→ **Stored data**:
= = =
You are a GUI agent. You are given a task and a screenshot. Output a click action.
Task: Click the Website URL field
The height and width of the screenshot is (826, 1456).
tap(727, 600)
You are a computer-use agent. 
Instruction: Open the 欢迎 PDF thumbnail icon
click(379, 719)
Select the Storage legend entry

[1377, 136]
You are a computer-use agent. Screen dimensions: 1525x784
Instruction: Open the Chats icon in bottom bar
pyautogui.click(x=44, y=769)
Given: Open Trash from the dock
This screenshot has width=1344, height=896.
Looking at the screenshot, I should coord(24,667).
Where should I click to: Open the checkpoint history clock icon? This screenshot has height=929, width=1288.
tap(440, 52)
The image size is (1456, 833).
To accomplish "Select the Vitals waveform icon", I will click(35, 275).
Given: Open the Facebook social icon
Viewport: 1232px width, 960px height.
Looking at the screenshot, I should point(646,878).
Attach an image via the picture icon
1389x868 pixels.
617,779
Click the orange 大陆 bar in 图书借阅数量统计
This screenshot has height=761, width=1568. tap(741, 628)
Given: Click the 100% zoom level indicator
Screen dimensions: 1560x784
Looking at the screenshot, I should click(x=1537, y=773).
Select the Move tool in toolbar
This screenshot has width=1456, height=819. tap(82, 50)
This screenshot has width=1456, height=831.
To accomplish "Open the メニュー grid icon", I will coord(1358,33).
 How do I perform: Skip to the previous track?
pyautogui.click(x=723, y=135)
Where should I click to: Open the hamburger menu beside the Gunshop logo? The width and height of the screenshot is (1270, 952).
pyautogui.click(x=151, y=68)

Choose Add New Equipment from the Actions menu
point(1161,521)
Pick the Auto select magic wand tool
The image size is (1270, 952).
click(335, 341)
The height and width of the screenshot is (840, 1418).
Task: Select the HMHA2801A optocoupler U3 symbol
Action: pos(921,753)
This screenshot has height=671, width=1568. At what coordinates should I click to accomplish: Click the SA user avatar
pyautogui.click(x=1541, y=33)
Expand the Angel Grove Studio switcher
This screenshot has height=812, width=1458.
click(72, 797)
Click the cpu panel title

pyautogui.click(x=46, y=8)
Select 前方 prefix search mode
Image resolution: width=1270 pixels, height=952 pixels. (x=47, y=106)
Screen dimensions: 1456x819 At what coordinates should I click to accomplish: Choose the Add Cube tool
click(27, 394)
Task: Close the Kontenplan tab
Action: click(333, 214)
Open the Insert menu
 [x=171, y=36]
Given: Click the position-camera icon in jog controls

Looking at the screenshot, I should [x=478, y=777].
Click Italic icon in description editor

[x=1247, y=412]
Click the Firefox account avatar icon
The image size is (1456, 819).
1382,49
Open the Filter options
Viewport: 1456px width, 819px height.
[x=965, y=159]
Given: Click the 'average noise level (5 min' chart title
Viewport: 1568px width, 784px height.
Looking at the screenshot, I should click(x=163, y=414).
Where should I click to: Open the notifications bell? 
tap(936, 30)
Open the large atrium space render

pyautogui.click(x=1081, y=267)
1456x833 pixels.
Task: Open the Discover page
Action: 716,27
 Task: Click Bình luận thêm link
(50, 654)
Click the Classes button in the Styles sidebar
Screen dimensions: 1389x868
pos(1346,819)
= = =
→ **Instructions for the task**:
Lines from the records above that hold "computer" are the ones to list.

→ **Response to the exercise**:
You are a computer-use agent. 
You are a computer-use agent. Screen dimensions: 1525x784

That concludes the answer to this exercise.